Wakeman SE, Larochelle MR, Ameli O, et al. Comparative Effectiveness of Different Treatment Pathways for Opioid Use Disorder. JAMA Netw Open. 2020;3(2):e1920622. doi:10.1001/jamanetworkopen.2019.20622
https://jamanetwork.com/journa...

7. Effectiveness of Different Treatment Pathways for Opioid Use Disorder

"Our finding that MOUD [Medication for Opioid Use Disorder] treatment with naltrexone was not protective against overdose or serious opioid-related acute care use is consistent with other studies15,35 that found naltrexone to be less effective than MOUD treatment with buprenorphine. The mean (SD) treatment duration for naltrexone in this cohort was longer than prior observational studies at 74.41 (70.15) days.

"The findings that nonintensive behavioral health treatment was associated with a reduced risk of overdose at 12 months but not 3 months and a reduced risk of opioid-related acute care use was surprising. Although we attempted to control for differences among various treatment groups, individuals referred to nonintensive behavioral health may represent a less complex patient population than those who receive MOUD treatment or are referred to intensive behavioral health or inpatient treatment."

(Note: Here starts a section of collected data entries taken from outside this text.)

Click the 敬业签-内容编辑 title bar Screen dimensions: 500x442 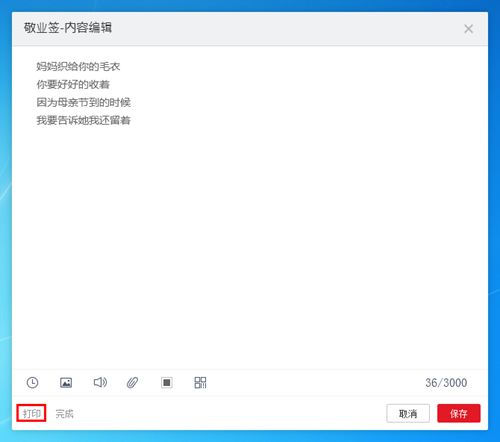pos(250,29)
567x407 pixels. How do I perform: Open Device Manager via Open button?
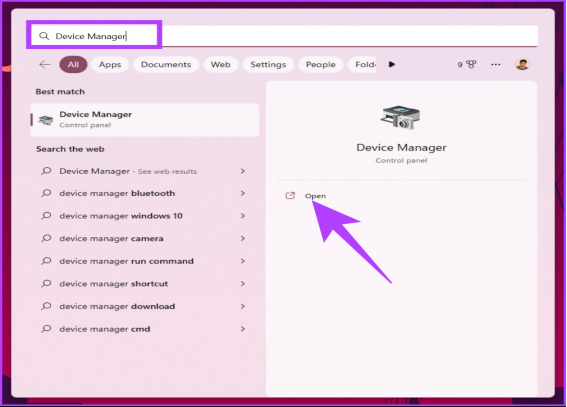click(315, 196)

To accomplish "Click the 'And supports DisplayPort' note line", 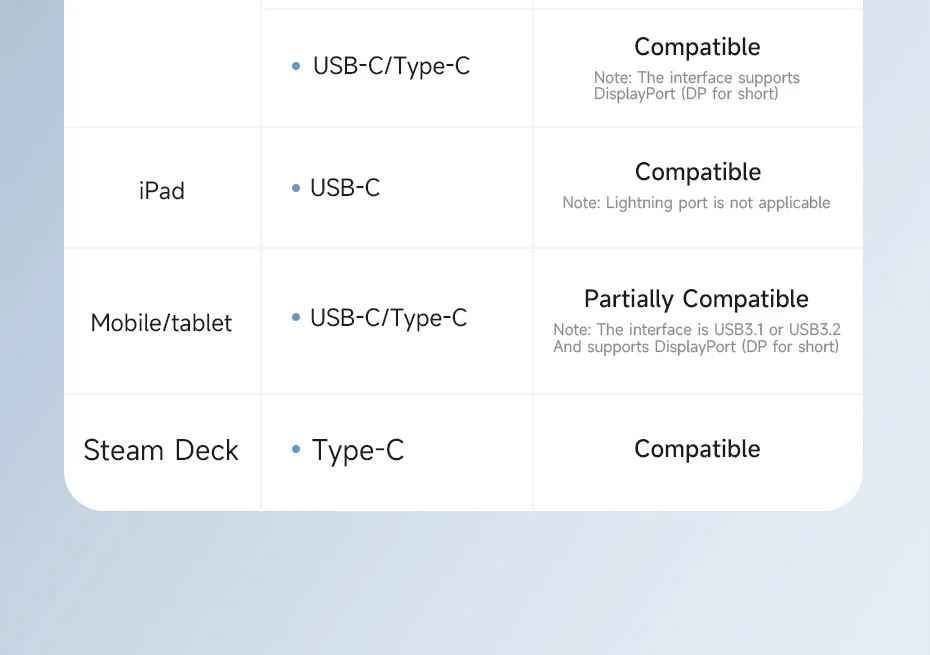I will click(696, 347).
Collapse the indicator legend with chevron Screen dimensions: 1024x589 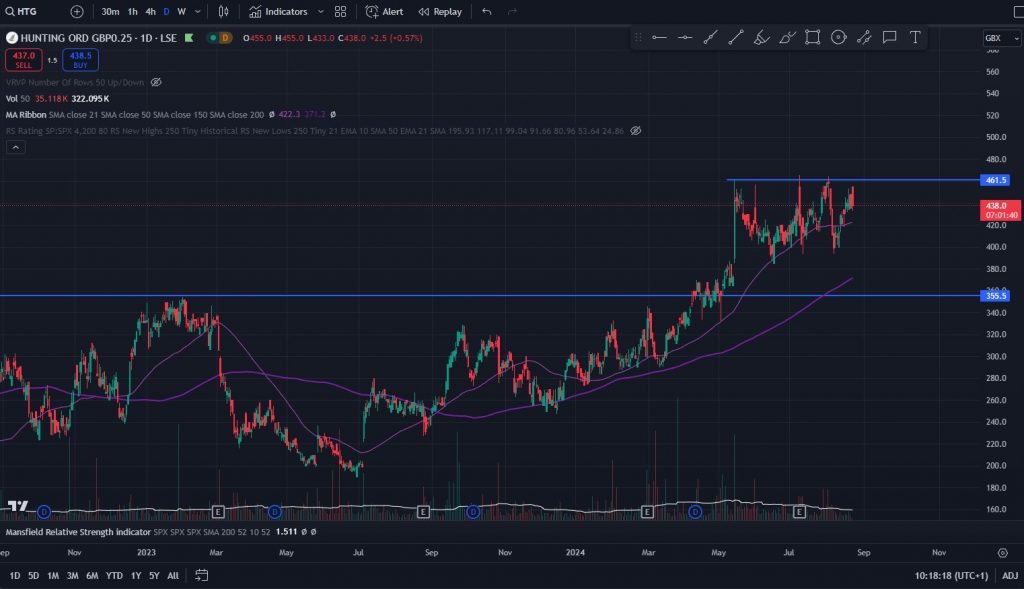click(15, 147)
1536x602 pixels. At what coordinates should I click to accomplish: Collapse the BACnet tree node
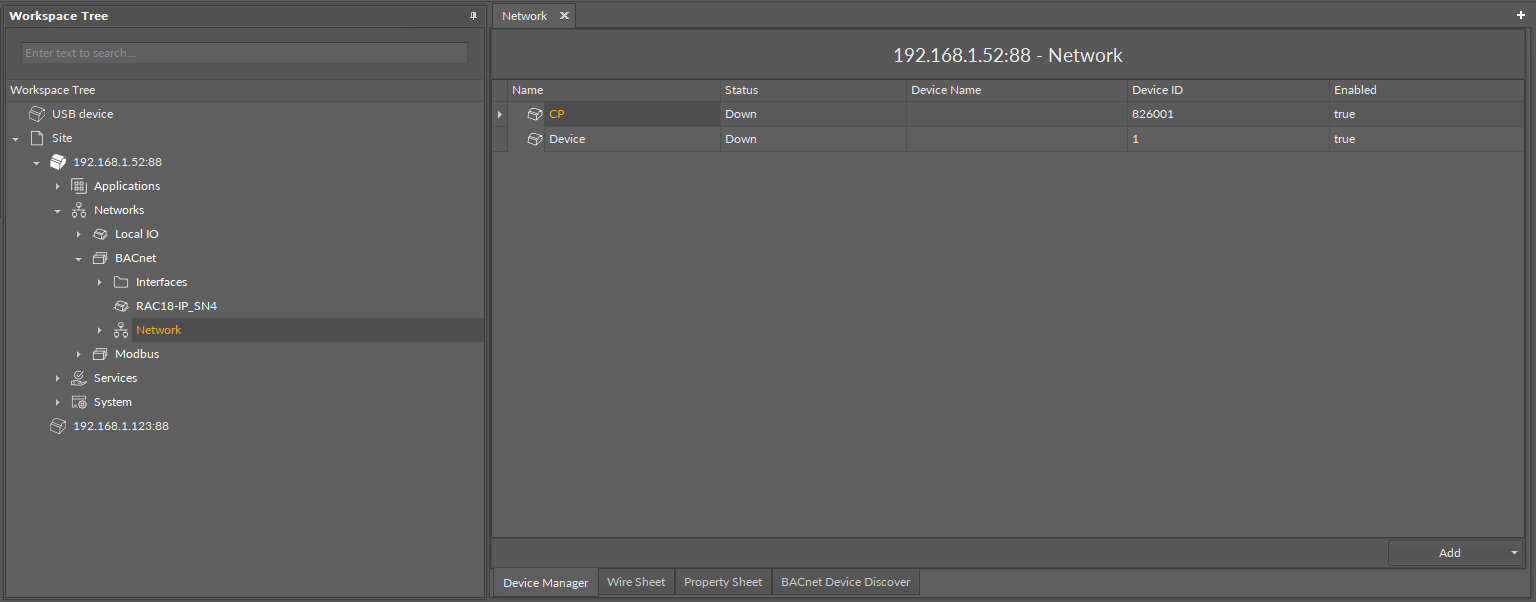coord(79,257)
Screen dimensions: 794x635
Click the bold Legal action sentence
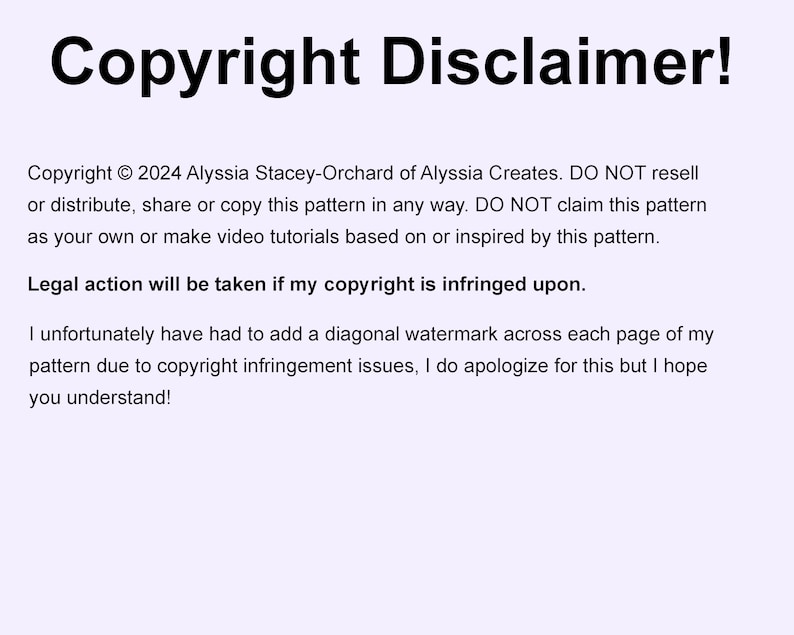click(x=307, y=285)
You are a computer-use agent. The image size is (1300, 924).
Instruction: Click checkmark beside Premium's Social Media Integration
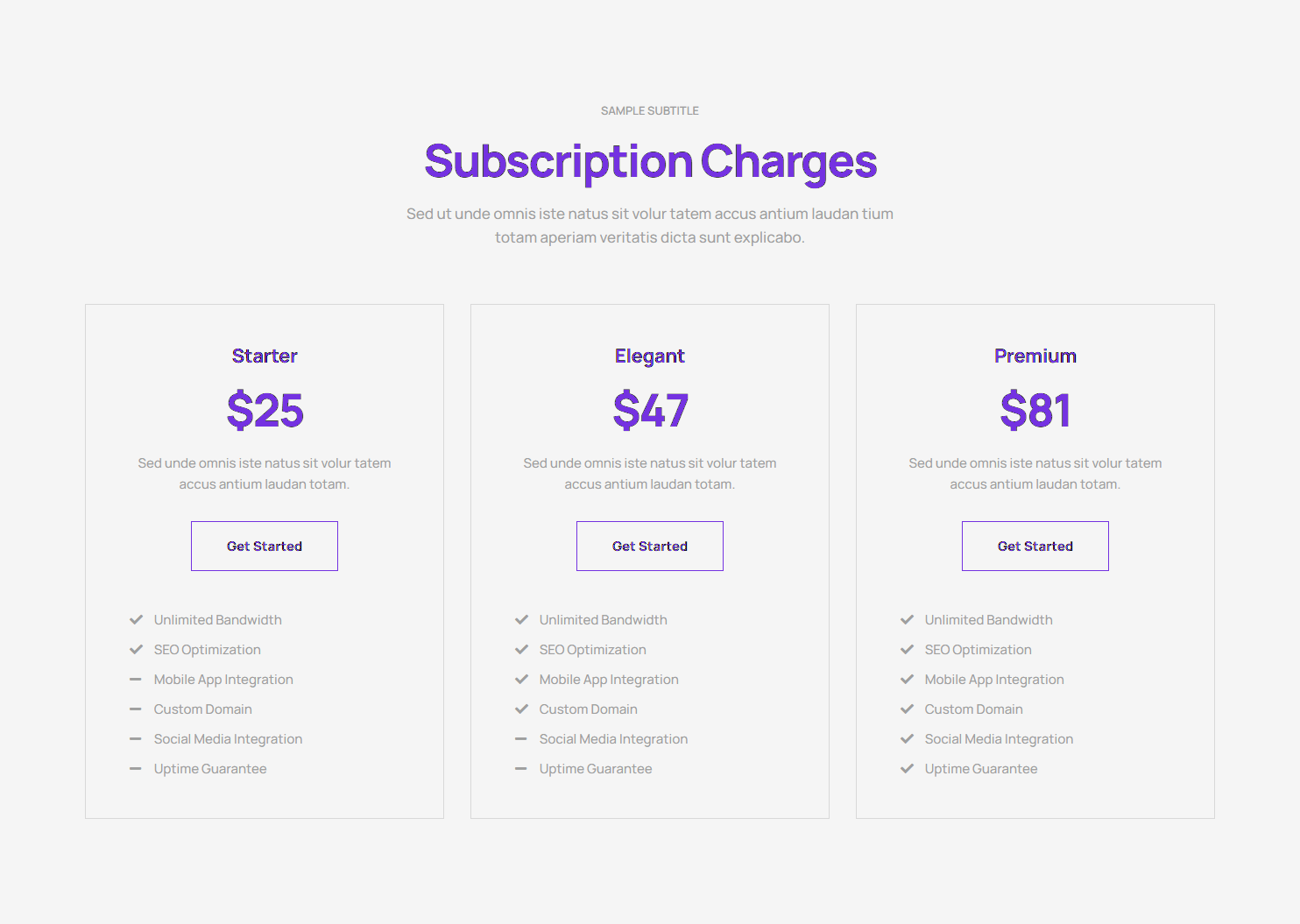(x=907, y=739)
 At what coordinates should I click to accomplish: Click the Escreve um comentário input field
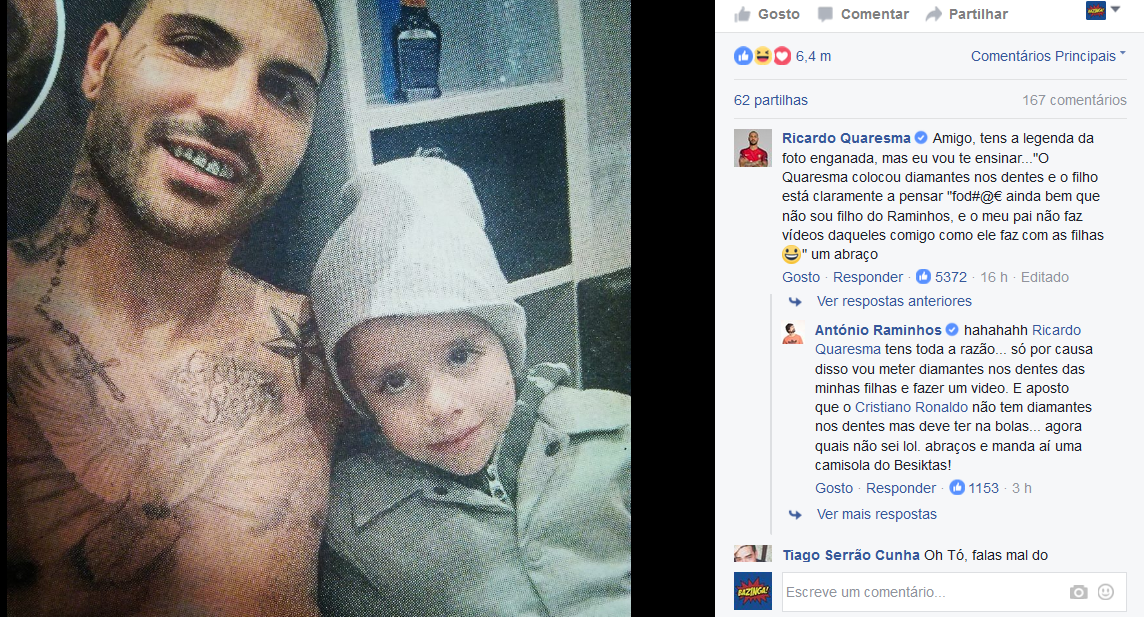pyautogui.click(x=922, y=592)
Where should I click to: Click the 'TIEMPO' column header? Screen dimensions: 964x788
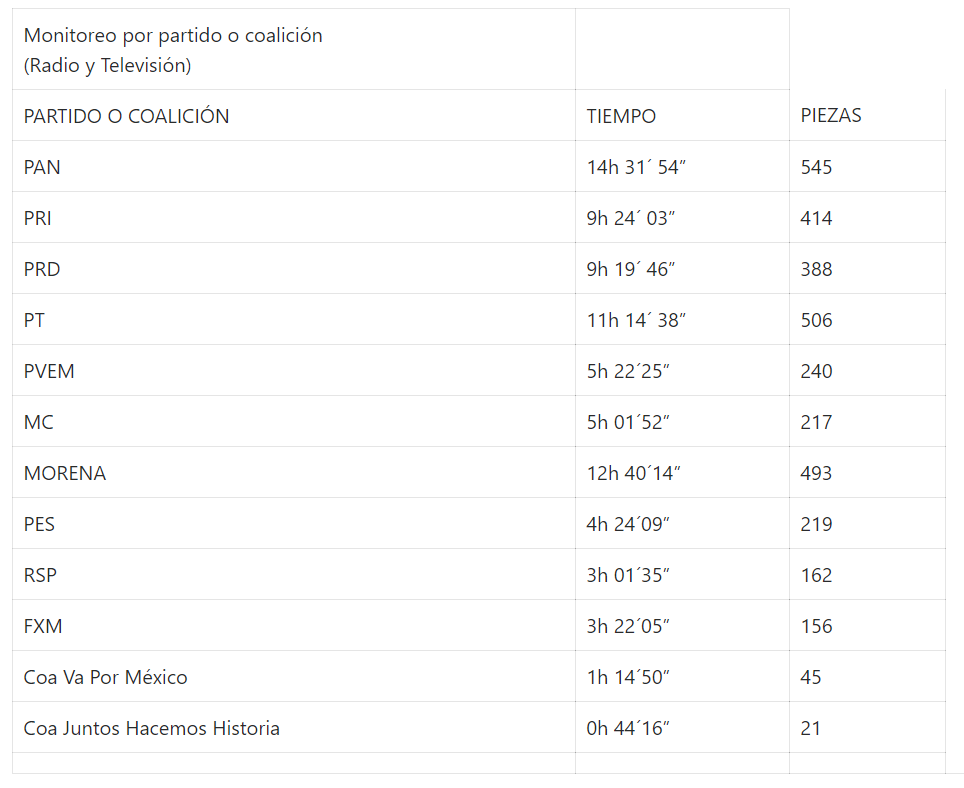coord(621,116)
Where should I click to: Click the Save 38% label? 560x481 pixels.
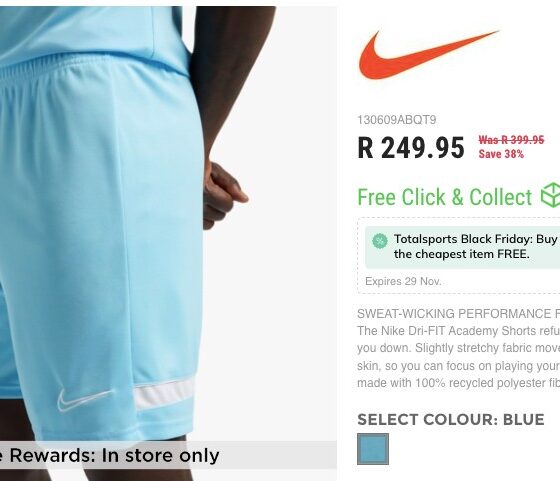point(501,154)
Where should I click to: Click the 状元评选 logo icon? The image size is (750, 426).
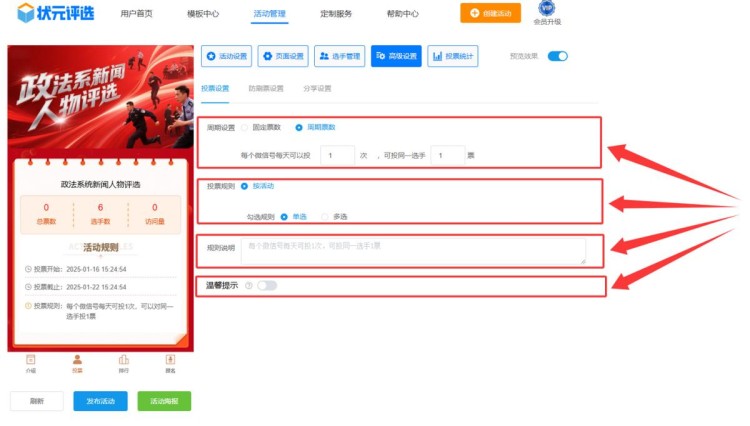[x=26, y=13]
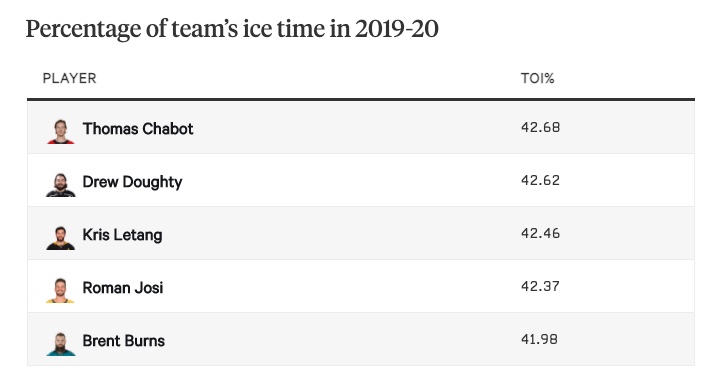The width and height of the screenshot is (720, 383).
Task: Click Drew Doughty's headshot icon
Action: (61, 185)
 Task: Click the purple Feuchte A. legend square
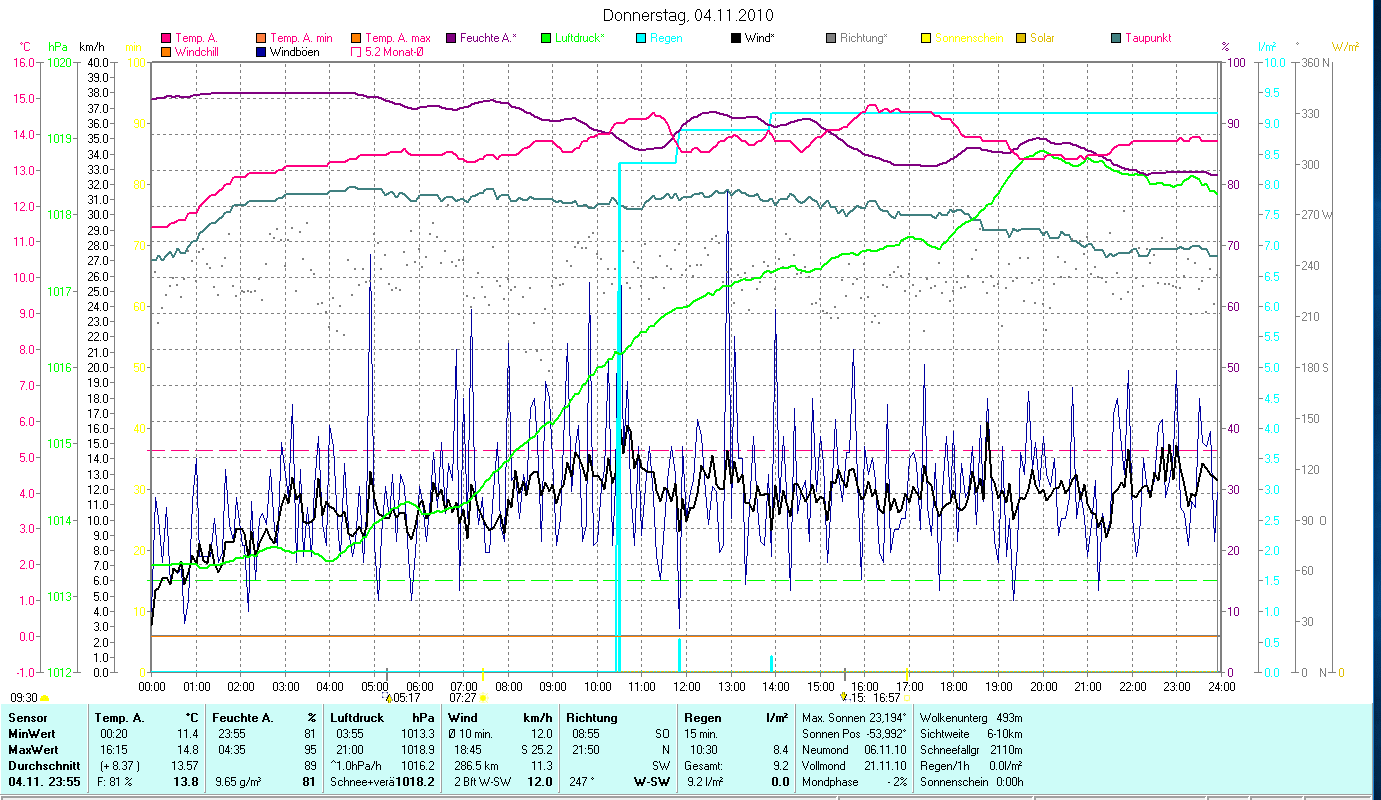coord(450,38)
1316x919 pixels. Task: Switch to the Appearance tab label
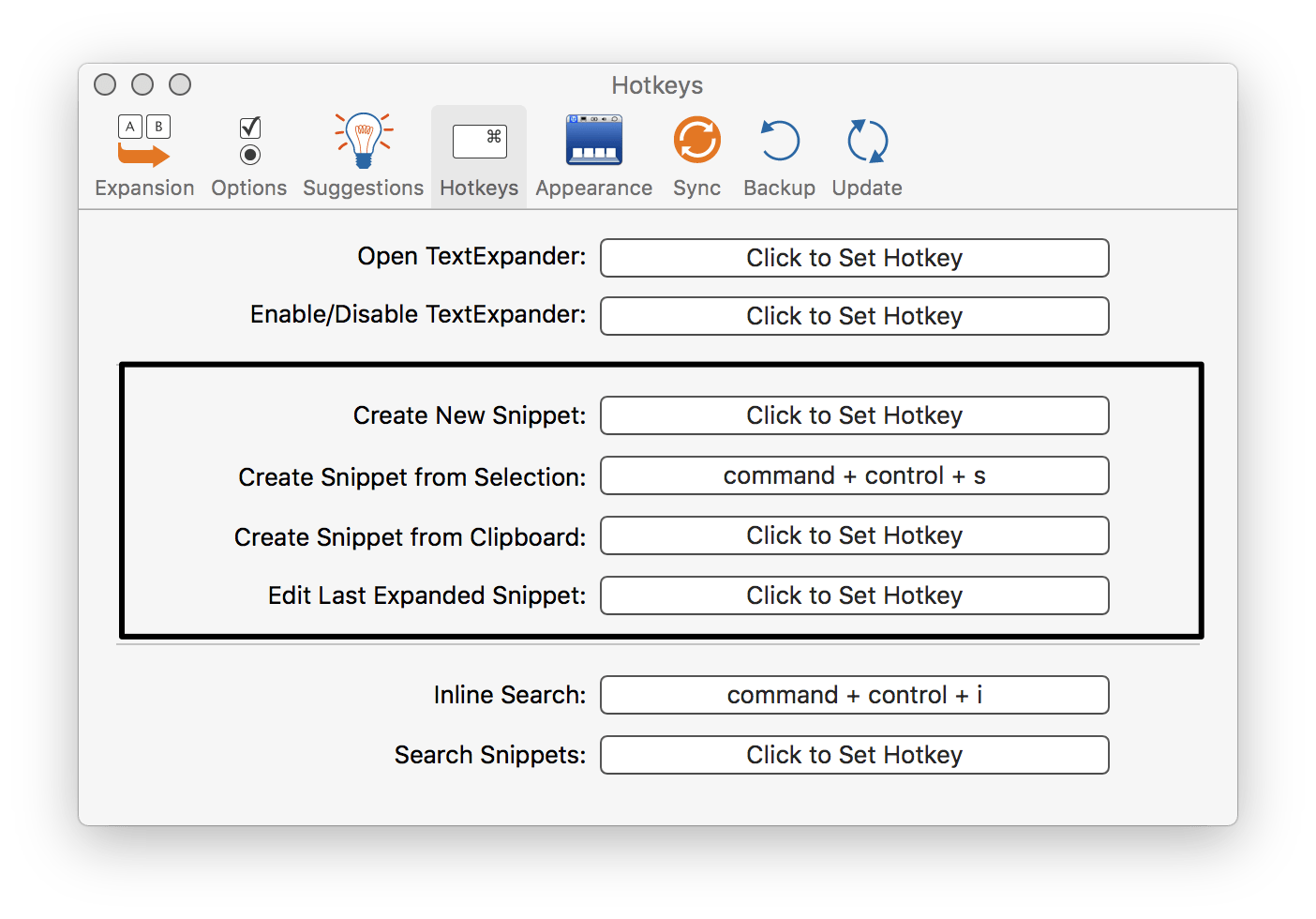pos(593,188)
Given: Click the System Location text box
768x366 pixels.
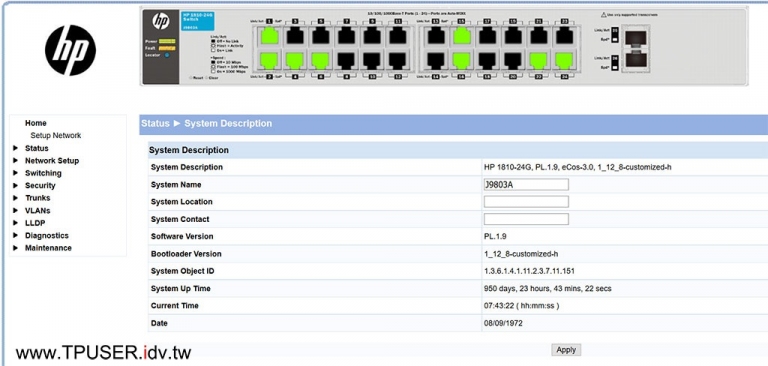Looking at the screenshot, I should point(526,202).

Wakeman SE, Larochelle MR, Ameli O, et al. Comparative Effectiveness of Different Treatment Pathways for Opioid Use Disorder. JAMA Netw Open. 2020;3(2):e1920622. doi:10.1001/jamanetworkopen.2019.20622
https://jamanetwork.com/journa...

8. Methadone Treatment Associated with Reductions in Frequency of Opioid Use, Fewer Injections, and Lower Rates of HIV

"In summary, data from studies conducted in Australia, Europe, Asia and the United States have, with few exceptions, found strong associations between participation in methadone treatment and reductions in the frequency of opioid use, fewer injections and injection-related HIV risk behaviors, and lower rates of HIV prevalence and incidence. Few randomized controlled trials have been conducted due to ethical concerns regarding the random assignment of individuals to no treatment or other potentially less effective treatment modalities. Despite this fact, the consistency of findings from the observational and case-controlled studies cited here provide a preponderance of evidence suggesting that sustained treatment of opioid-dependent injection drug users with methadone is associated strongly with protection from HIV infection."

Sullivan, Lynn David S. Metzger, Paul J. Fudala & David A. Fiellin, "Decreasing International HIV Transmission: The Role of Expanding Access to Opioid Agonist Therapies for Injection Drug Users," Addiction, February 2005, Vol. 100, No. 2, p. 152.
http://www.ncbi.nlm.nih.gov/pu...

9. Methadone Maintenance And Opioid Substitution Treatment (MMT and OST) Have Highest Probability Of Effectiveness

"Of the various treatments available, Methadone Maintenance Treatment, combined with attention to medical, psychiatric and socioeconomic issues, as well as drug counseling, has the highest probability of being effective."

National Institutes of Health, Office of the Director, "NIH Consensus Statement: Effective Medical Treatment of Opiate Addiction," (U.S. Department of Health: Bethesda, MD, November 1997) Vol. 15, No. 6., p. 7.
http://consensus.nih.gov/1997/...

10. Methadone Dosing

"Methadone's half-life is approximately 24 hours and leads to a long duration of action and once-a-day dosing. This feature, coupled with its slow onset of action, blunts its euphoric effect, making it unattractive as a principal drug of abuse."

National Institutes of Health, Office of the Director, "NIH Consensus Statement: Effective Medical Treatment of Opiate Addiction," (U.S. Department of Health: Bethesda, MD, November 1997) Vol. 15, No. 6., p. 14.